WickedP text logo

Huge speed-up

Original project: Hyperion
Previous project post: Missing model parts fixed
Next project post: First surface colours
History: View complete project post history

There's some sections of Hyperion code that get run repeatedly. Many of these functions and code are required, and there isn't really much you can do to make them faster. If you have to do some vector math, it has to be done. I'd been wondering for some time if it might be possible to make some of the code run faster, or just make it more efficient. So I dug into the structure of the data a little, and found some ways I thought it could improve.

I was looking mostly at the ray collision testing, when I realised that some of the heavy calculations being done, were possibly unnecessary. I setup a test by adding in some booleans (yes/no flags) to test whether certain calculations needed to be made. It took me a couple of hours to set this up correctly, because I had to change the way I accessed the data a little. This did impact the render time to begin with and did make the engine a little slower, but I had another trick up my sleeve.
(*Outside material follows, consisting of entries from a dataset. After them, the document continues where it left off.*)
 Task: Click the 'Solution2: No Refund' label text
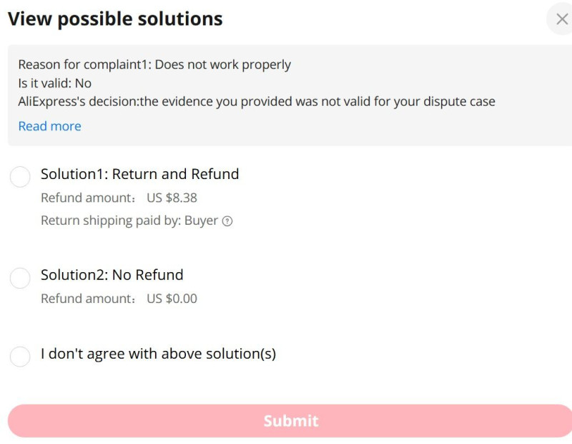click(112, 275)
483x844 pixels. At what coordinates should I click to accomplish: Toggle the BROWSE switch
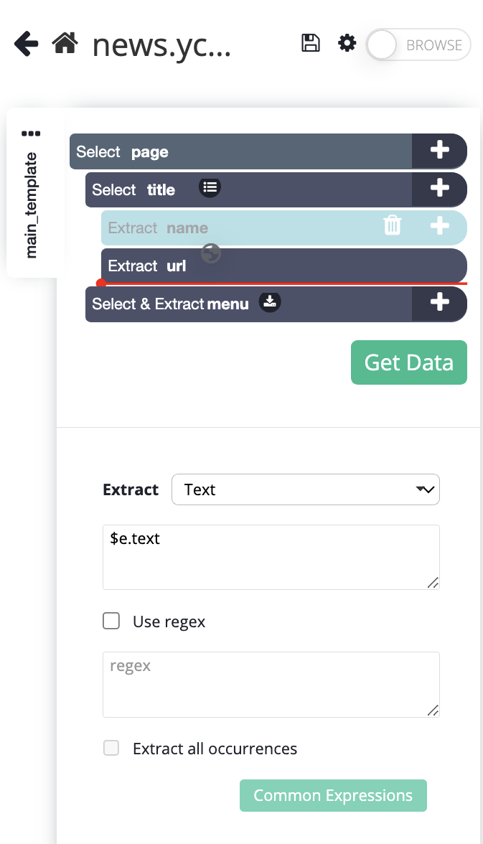point(418,44)
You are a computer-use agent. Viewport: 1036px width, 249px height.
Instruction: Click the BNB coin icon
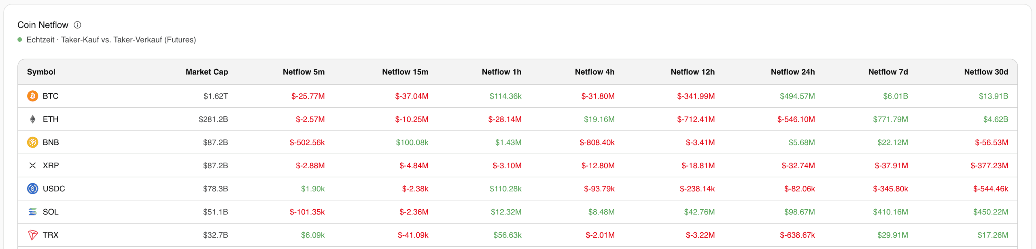(32, 142)
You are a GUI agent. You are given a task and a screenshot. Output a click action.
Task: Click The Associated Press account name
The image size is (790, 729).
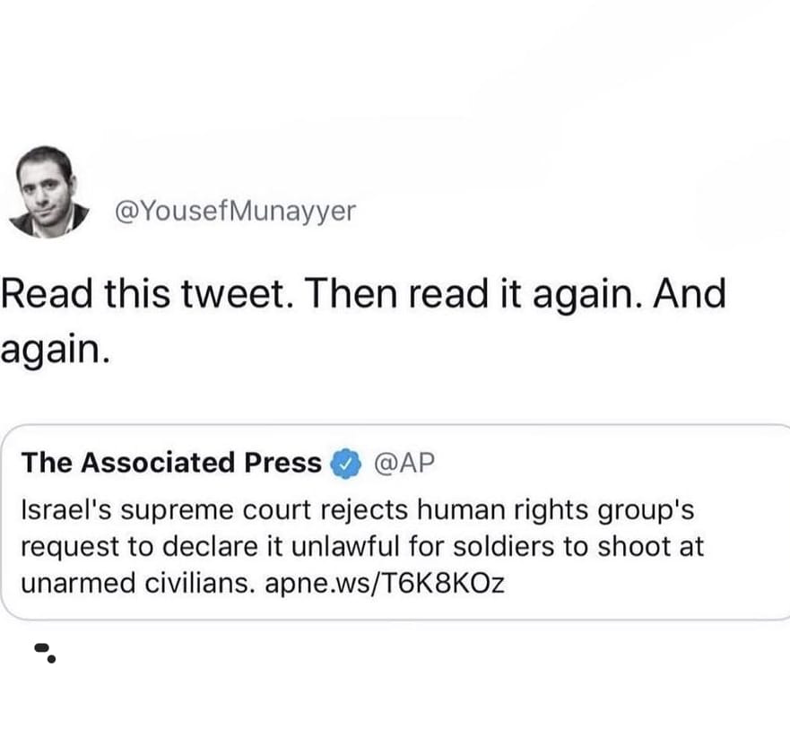[x=171, y=463]
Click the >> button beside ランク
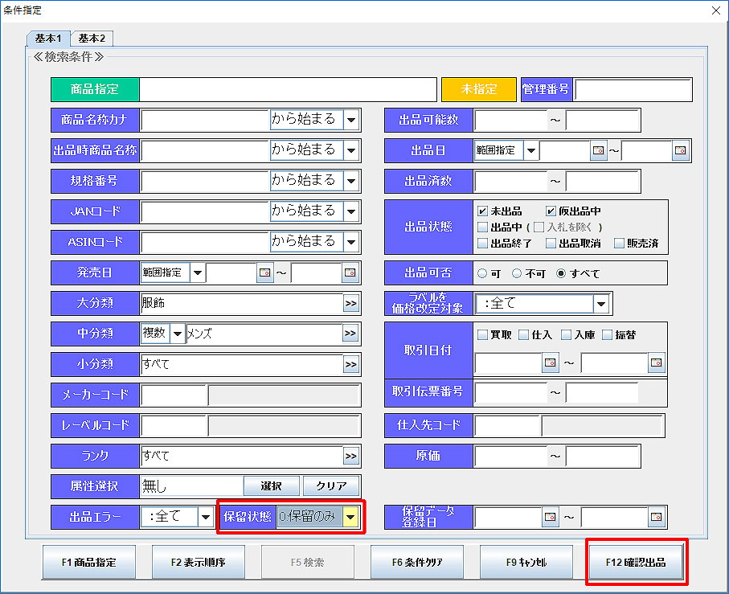 pos(350,457)
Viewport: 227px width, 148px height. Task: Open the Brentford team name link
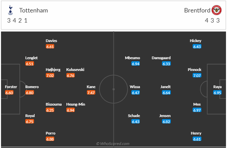197,10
To test my theory, I ran a series of 5 renders on a sample scene running the old calculations, and 5 running the newer calculations.

The first image below was my benchmark render, running on the old data calculations. Here's what Hyperion spat out:

Hyperion rendering the spectral refraction test scene with updated structure, but using the old calculation methods. This test was repeated 5 times and, surprisingly, the times varied between low 6 minutes, to mid 6 minutes. I'm not sure why the times varied so much, it may have been because of micro tweaks I'd made in between builds, but the average time came out to 6 minutes and 26.912 seconds.

Once I had a base time to work with, the change in the code could now be tested by adjusting the boolean flags I had setup so that it ran with the new calculation methods. Here's what Hyperion gave me:

Hyperion rendering the spectral refraction test scene with the updated data structure. This test was repeated 5 times and gave an average time of 2 minutes and 11.3834 seconds.

The two images above are almost identical, with exceptions to the noise, which is uniquely different each time. This was a significant speed up, something in the order of 300%. And because of the way I designed the code, I could turn the more efficient calculations on and off as I please.

I'm not sure at this point why you would render under the old calculations, but maybe there's something I haven't thought of, that may be useful in that context. So I'll leave the engine with the option to set the flag either way.

To complete the testing, I thought it'd be good to see a quality sample comparison. The rendered image on the left is before the change, and the one on the right is with the more efficient code turned on. The image on the right was rendered with more samples, to approximate the same time as renders before the change. This was done to make a quality comparison of the renders against a time-for-time likeness.

Left ImageRight Image

Left: 6 minutes, 26.912 seconds, 10 passes, old calculation methods.
Right: 6 minutes, 30.755 seconds, 29 passes, new calculation methods.